Present the lines that begin with the one containing "Click the green refresh arrows icon" and end with the one containing "Action: tap(213, 219)", both included, as a Markdown table with the columns Row and Line. Skip blank lines and leave the pictures out.

§ **Available records**:
════════════════════
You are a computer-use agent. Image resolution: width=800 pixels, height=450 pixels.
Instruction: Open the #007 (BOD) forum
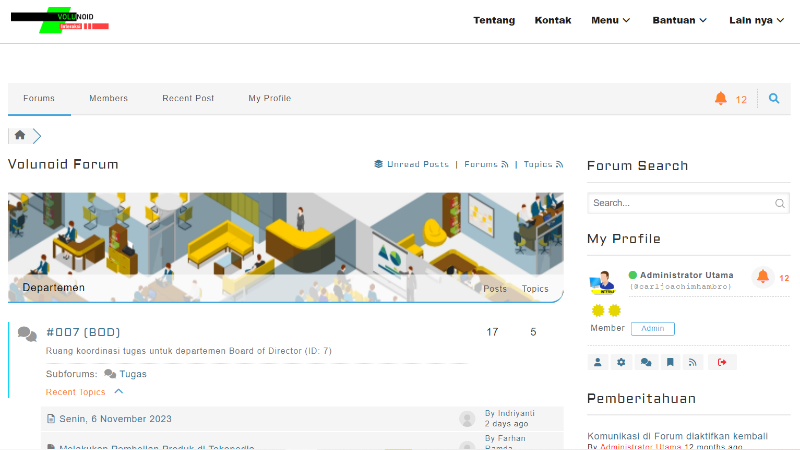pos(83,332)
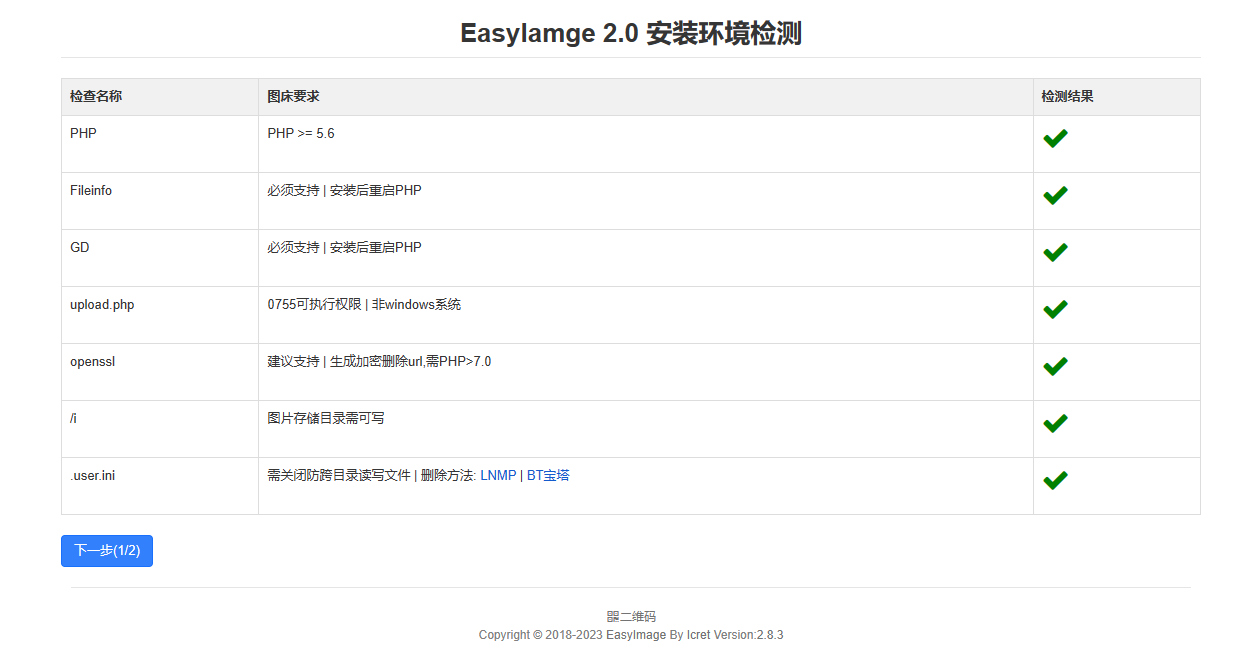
════════════════════
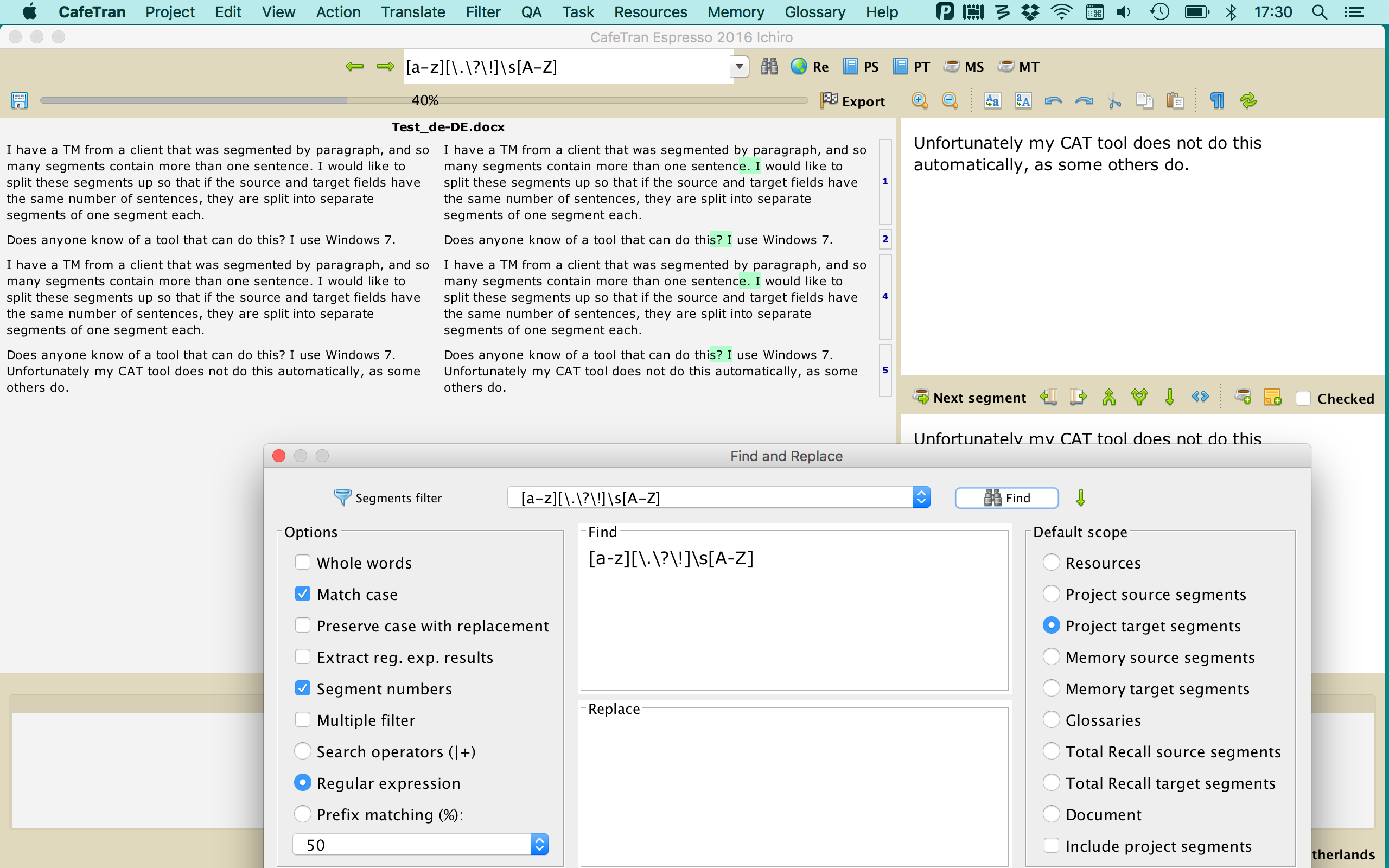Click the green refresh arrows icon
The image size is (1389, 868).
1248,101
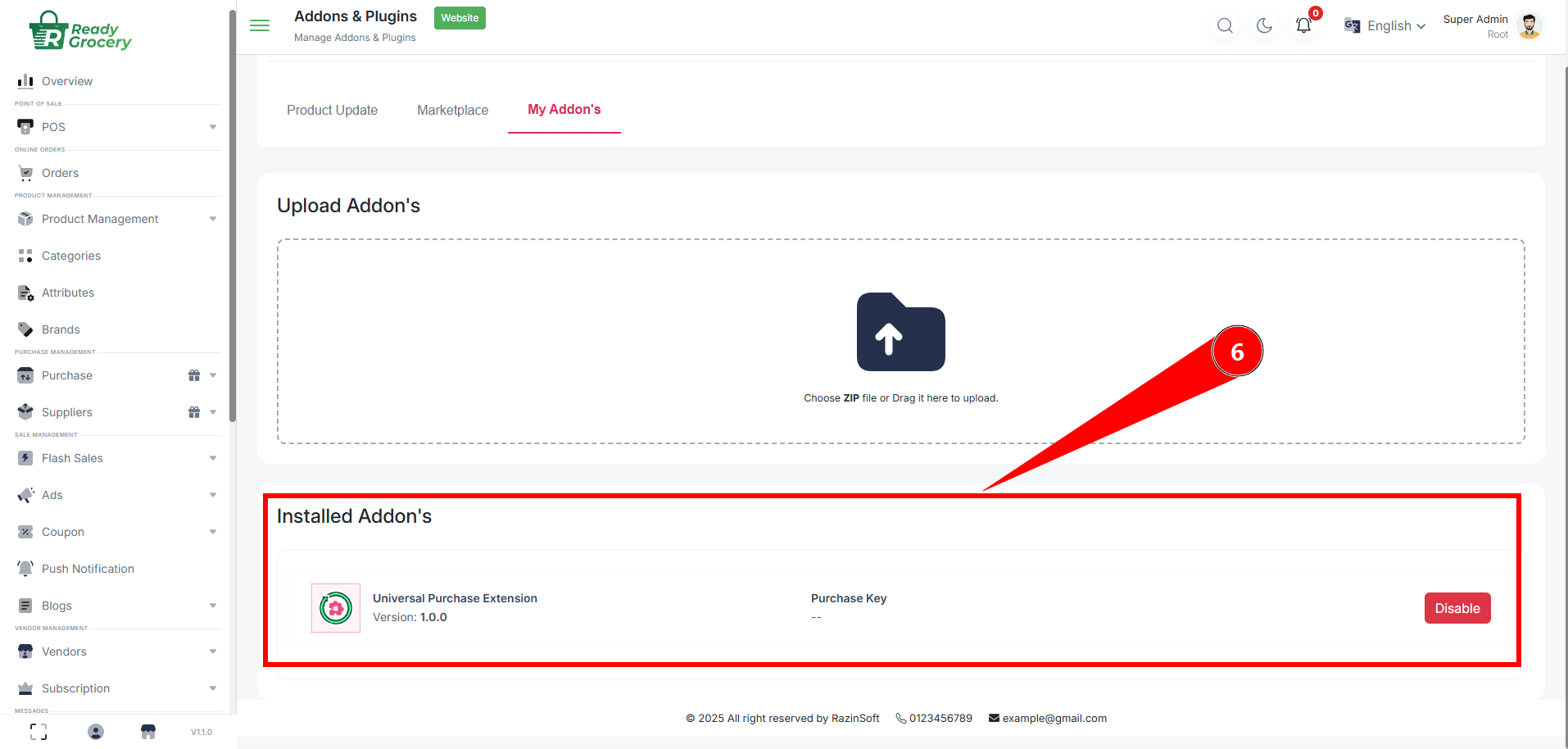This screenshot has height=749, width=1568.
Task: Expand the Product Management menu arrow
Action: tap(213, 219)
════════════════════
§ **Response**:
| Row | Line |
|---|---|
| 1 | Click the green refresh arrows icon |
| 2 | The image size is (1389, 868). |
| 3 | 1248,101 |
| 4 | This screenshot has height=749, width=1568. |
| 5 | Task: Expand the Product Management menu arrow |
| 6 | Action: tap(213, 219) |